Transcribe exactly, and without pictures, only the lines from the one bearing "Where should I" through the final line of the data below.

§ **Extracted records**:
[Start of Attachment]
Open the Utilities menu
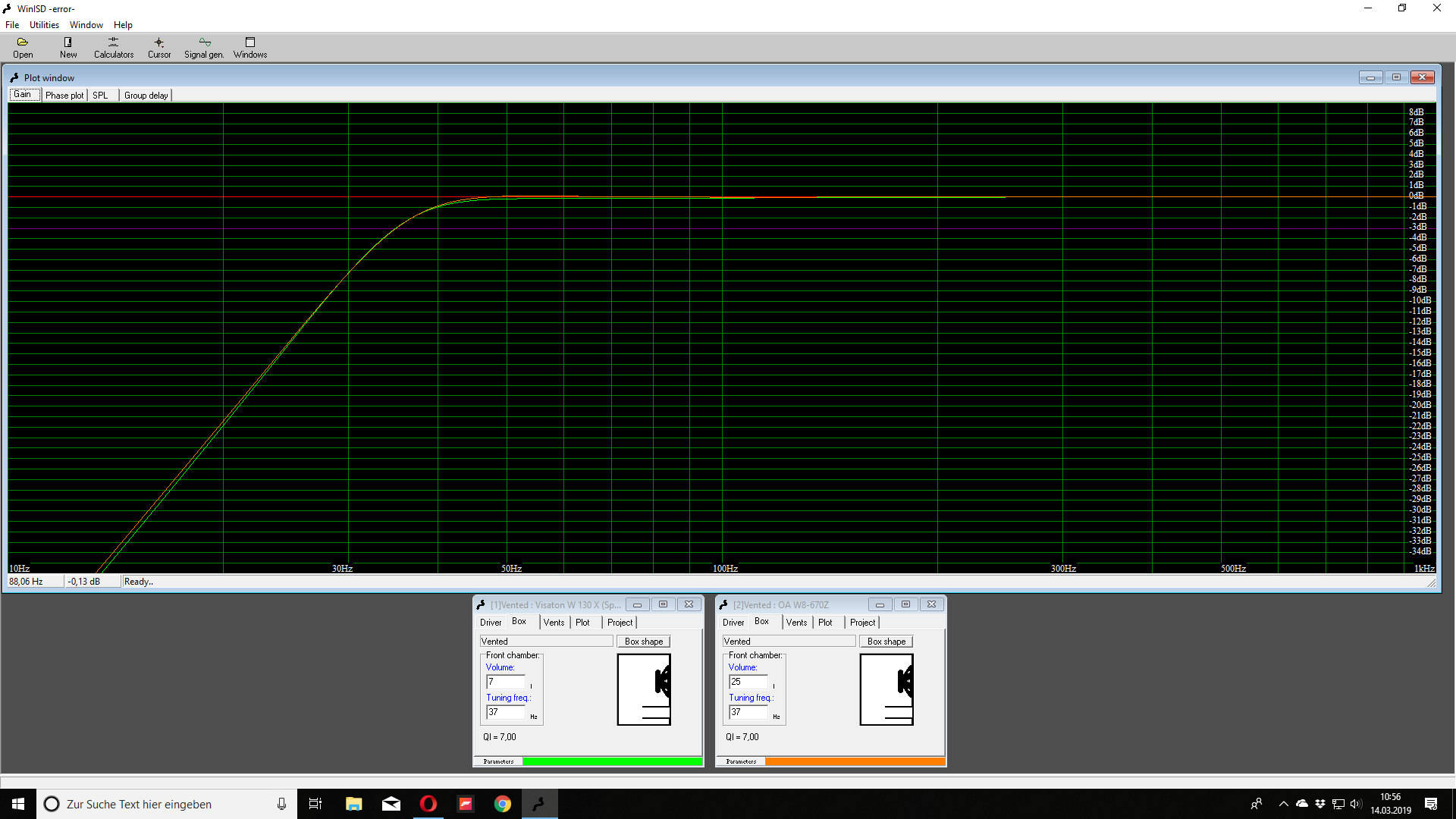Screen dimensions: 1456x819 [44, 25]
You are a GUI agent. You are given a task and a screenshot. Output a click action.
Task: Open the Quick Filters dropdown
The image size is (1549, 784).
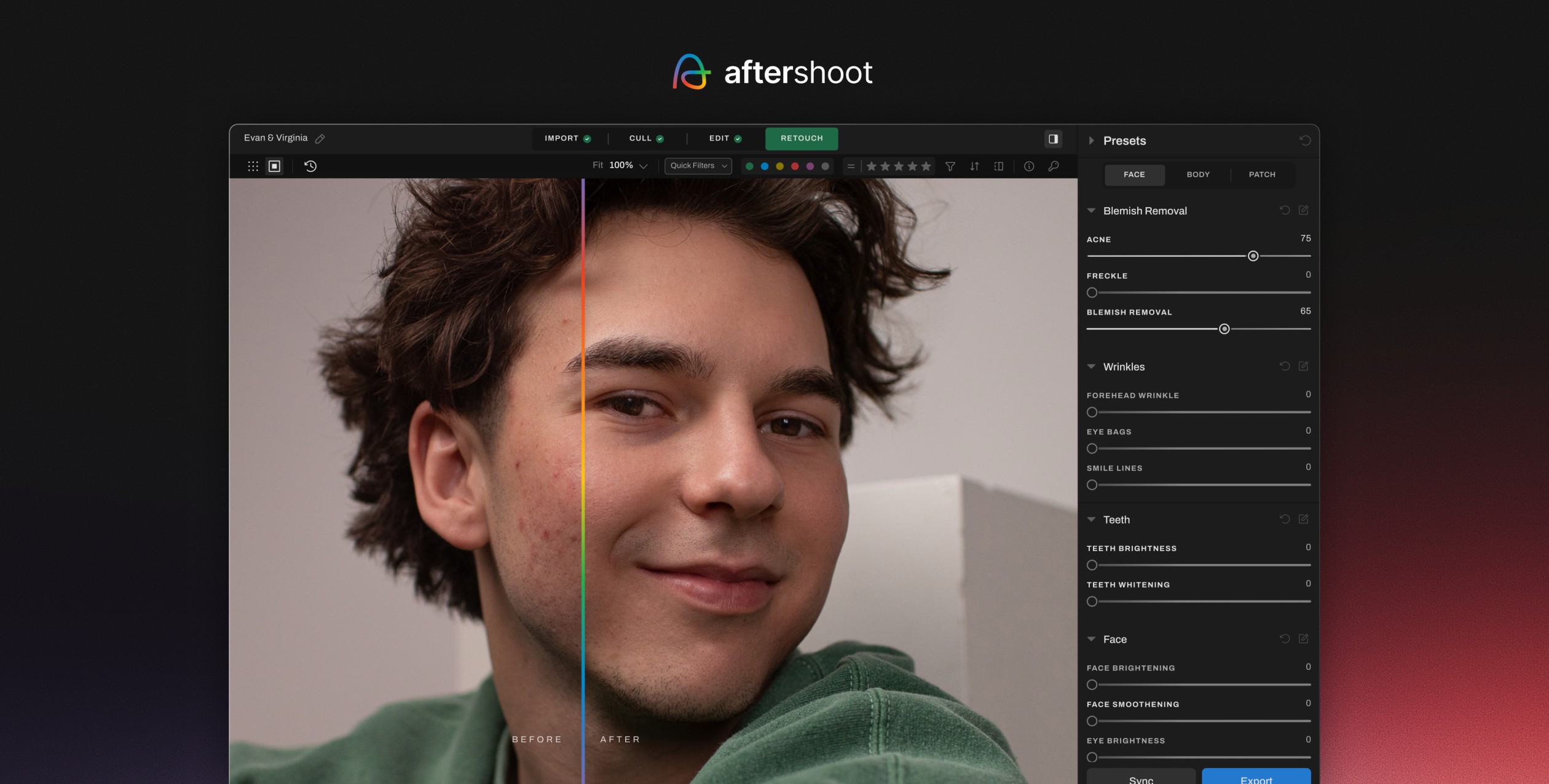[x=698, y=166]
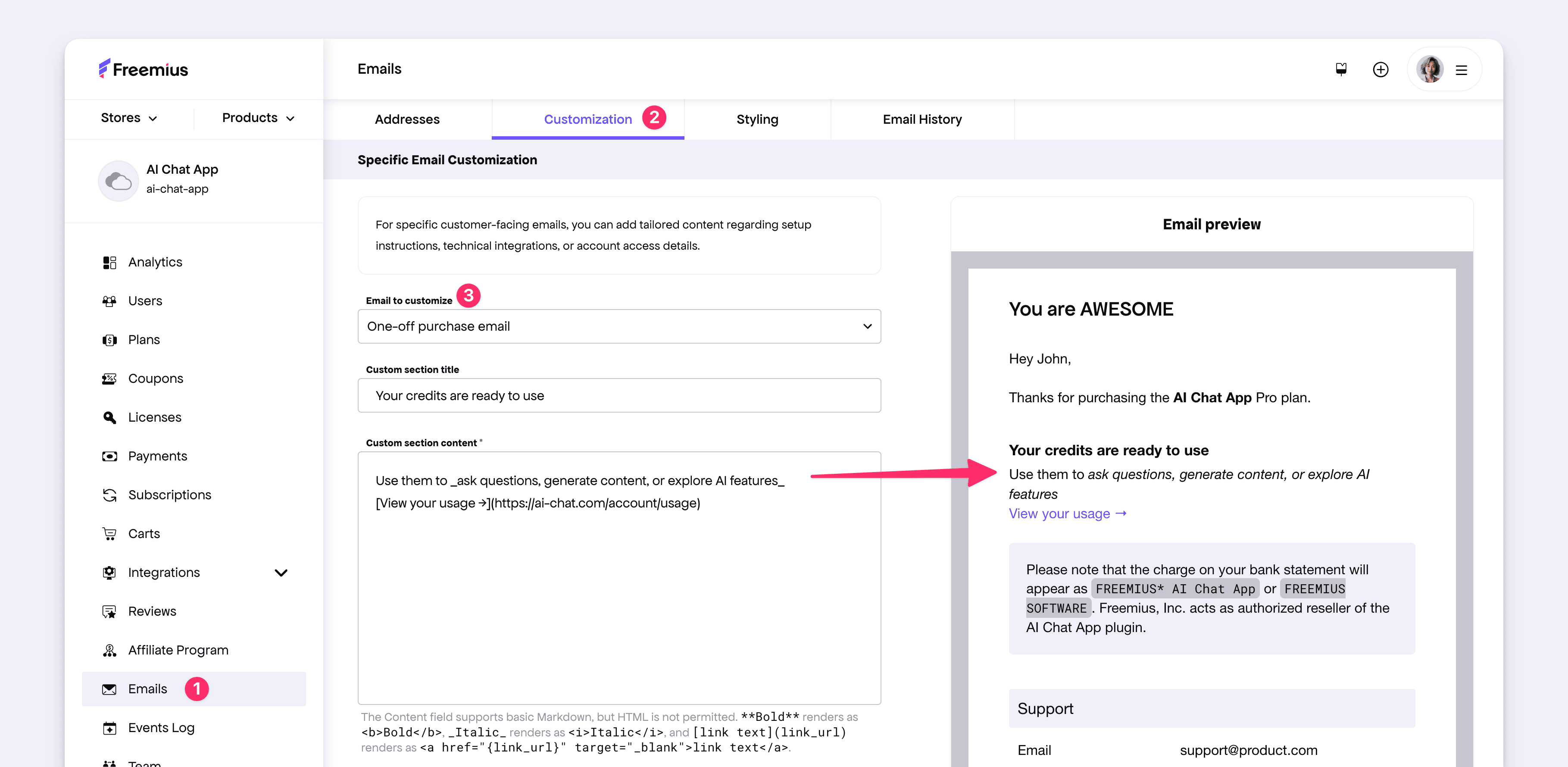
Task: Expand the Products dropdown
Action: tap(257, 118)
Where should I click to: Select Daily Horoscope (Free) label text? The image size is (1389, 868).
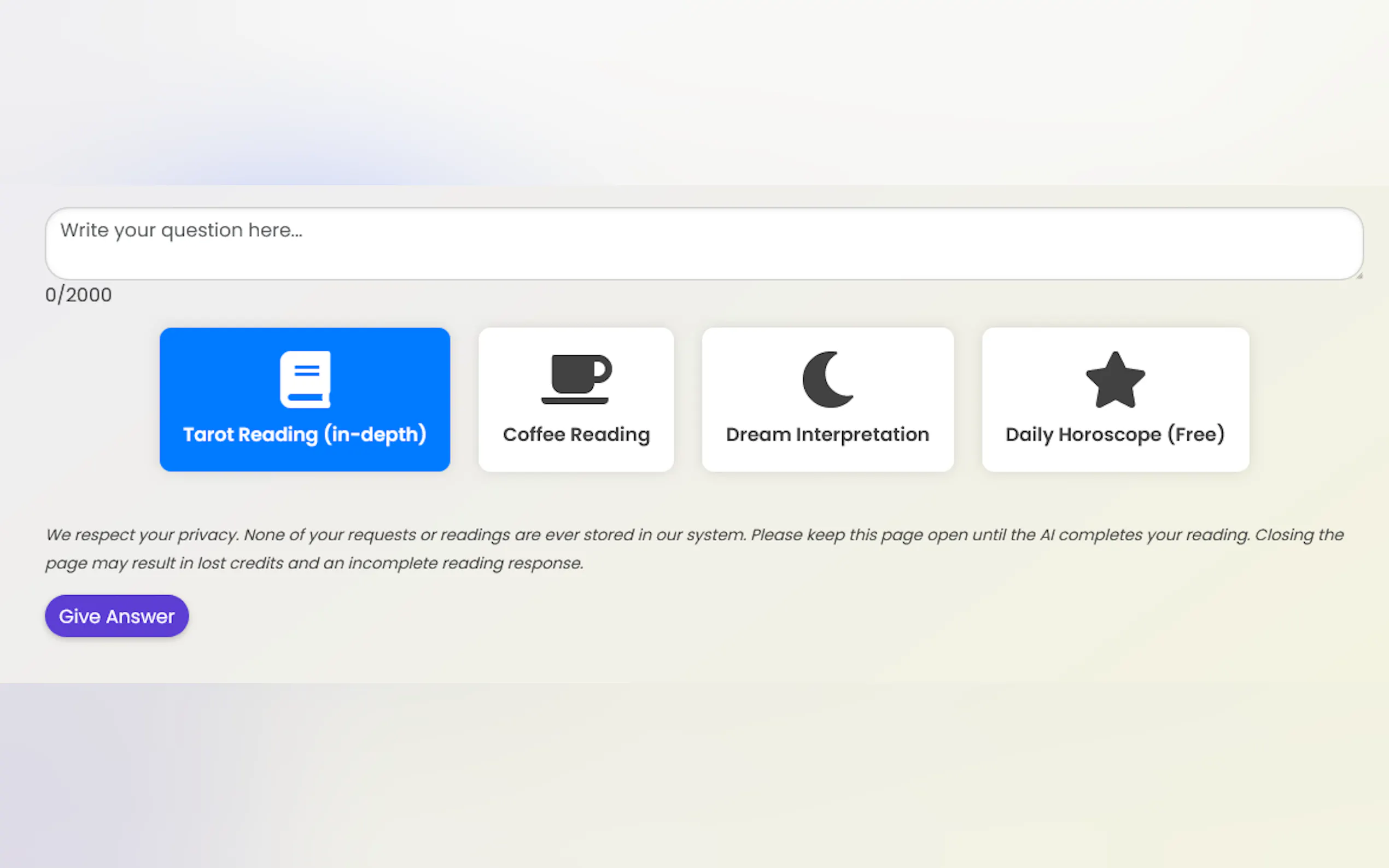tap(1115, 435)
[End of Attachment]
§ **Finished task**:
Where should I click to: Select Daily Horoscope (Free) label text? The image size is (1389, 868).
tap(1115, 435)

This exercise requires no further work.